Published December 23. 2012 4:00AM
The most prized holiday guests are those that eat with gusto and lick their plates clean.
So what if some of them eat off the floor and never help with the dishes?
At Nancy Guberti's house, Flower, a 6-year-old black-and-white shih tzu, will eat the same organic turkey and spinach as Guberti's sons.
"She's part of the family and she's such a good dog," Guberti said. "We treat her with the utmost respect, like you'd want to be treated."
Guberti, a nutritionist in New York City, makes a special dinner for the whole family to share five times a year - Christmas, New Year's, Easter, Thanksgiving and Flower's June 10 birthday.
Plenty of people cook for their dogs year-round, but the holidays might be the easiest time because menus can be easily adapted to their needs, said Sarah Zorn, a New York pet columnist.
"Do unto your dog as you are doing to yourself," she said. Ingredients that are good for humans are often good for dogs too, she said.
Dogs have millions of taste buds, said Dr. Katy Nelson. But the veterinarian said those taste buds are not really well defined - and neither is the dog's sense of smell.
Nelson, who hosts "The Pet Show" on News Channel 8 in Washington, D.C., had guests who made turkey cakes she plans to make for Papi, her Labradoodle, on Christmas.

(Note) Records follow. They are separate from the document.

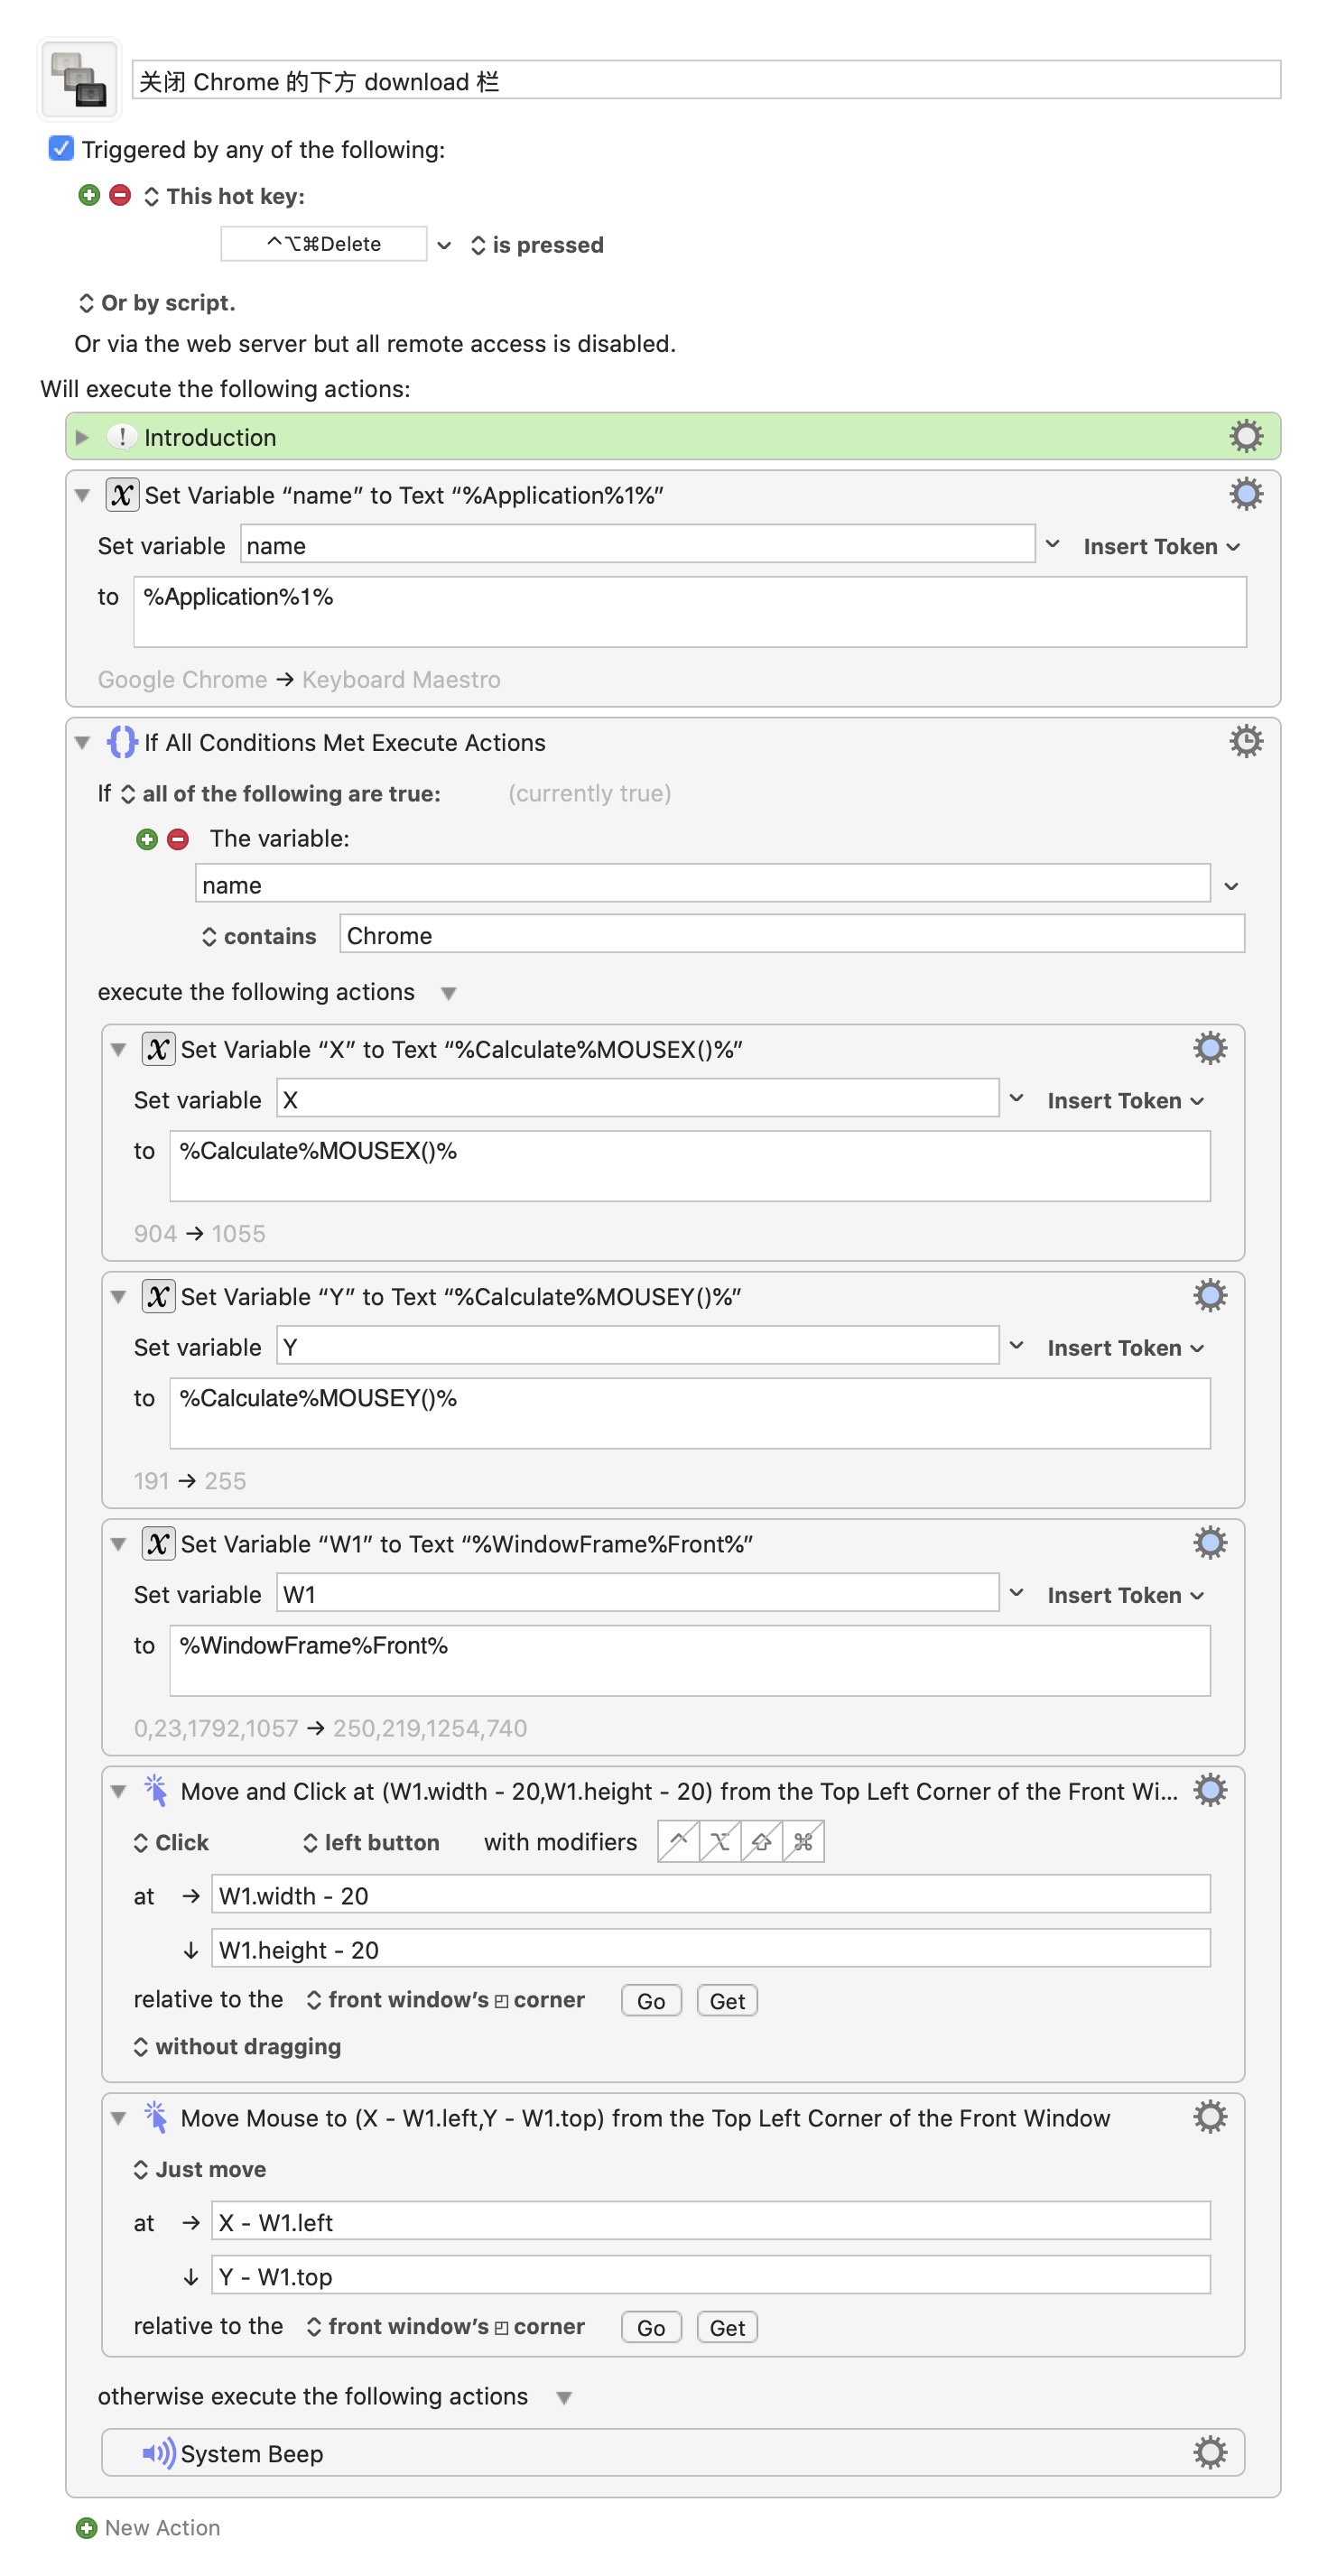This screenshot has width=1318, height=2576.
Task: Click Go button in Move and Click action
Action: tap(651, 2000)
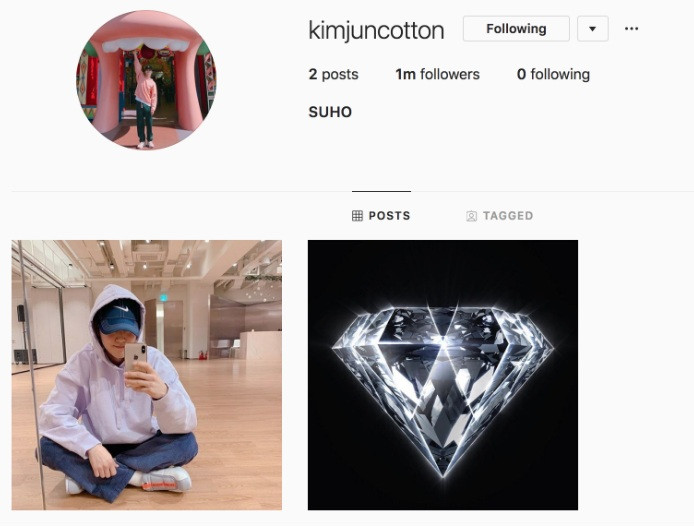Click the SUHO display name
This screenshot has height=527, width=694.
pyautogui.click(x=330, y=112)

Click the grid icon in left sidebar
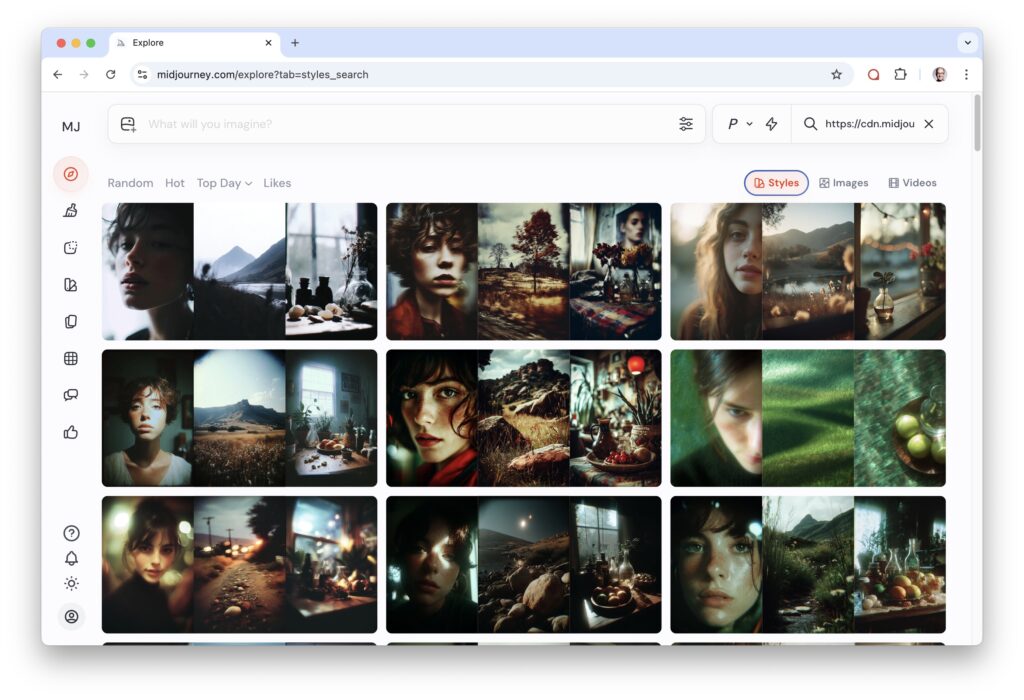pyautogui.click(x=70, y=358)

How would you fix a traditional holiday dinner of turkey, mashed potatoes and gravy, sweet potatoes, green bean casserole, biscuits and dessert to serve dogs and humans? No matter how spicy the human food is, the dog's has to be bland and low-fat.
When it comes to preparing the turkey, go saltless, she said. Eliminate onions and garlic, white flour, refined sugars and processed foods. That doesn't mean you can't put anything in the dog's meal. "There are actually a lot of herbs that are good for dogs. Parsley is good for them - it's a natural breath freshener. Ginger is good for digestion and turmeric is good.
Zorn also drew up a quick nice-naughty dog food list.
Bad: Chocolate, coffee, alcohol, raisins and grapes, onions and garlic, milk, avocado, macadamia nuts and yeast. Cabbage, broccoli and cauliflower can cause gas but are OK in small doses. Tomatoes, eggplant and peppers aren't dangerous but add nothing good to a dog's diet.
Good: Lean meats, fish, tuna, olive oil, eggs, egg shells, yogurt, carrots, green beans, peas, sweet potatoes and pumpkin.